In 1990, the Community of Portuguese Language Countries (CPLP), which included representatives from all countries with Portuguese as the official language, reached an agreement on the reform of the Portuguese orthography to unify the two standards then in use by Brazil on one side and the remaining lusophone countries on the other. This spelling reform went into effect in Brazil on 1 January 2009. In Portugal, the reform was signed into law by the President on 21 July 2008 allowing for a 6-year adaptation period, during which both orthographies will co-exist. The remaining CPLP countries are free to establish their own transition timetables.

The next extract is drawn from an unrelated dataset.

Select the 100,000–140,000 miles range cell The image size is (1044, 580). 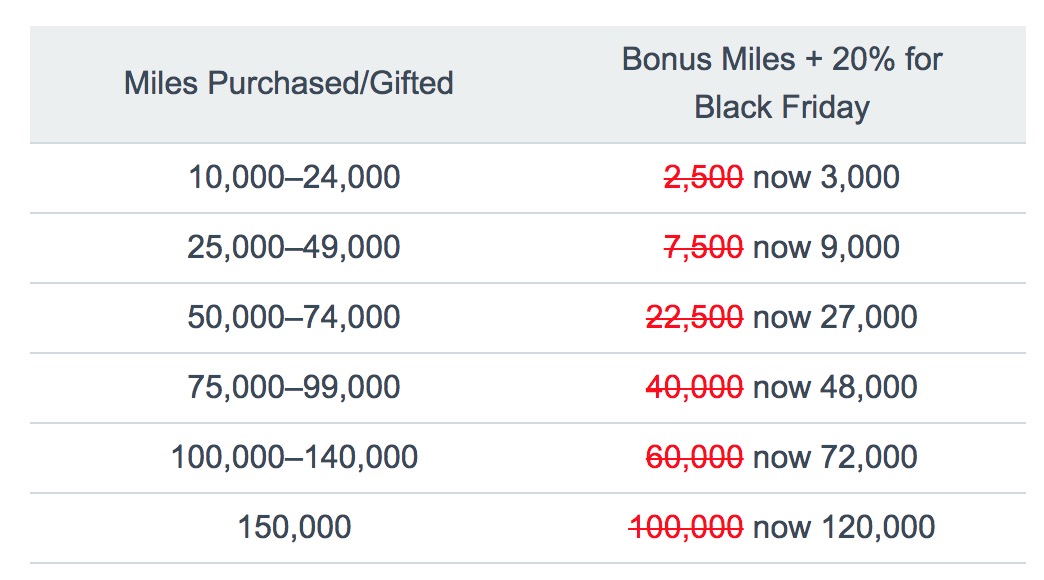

In spite of the use of Brazilian Portuguese by people of various linguistic backgrounds, a number of other factors—especially its comparatively recent development and the cultural prestige and strong government support accorded to the written standard—have helped to maintain the unity of the language over the whole of Brazil and to ensure that all regional varieties remain mutually intelligible. Starting in the 1960s, the nationwide dominance of television networks based in the southeast (Rio de Janeiro and São Paulo) has made the accents of that region into a common spoken standard for the mass media, as well. (Wikipedia)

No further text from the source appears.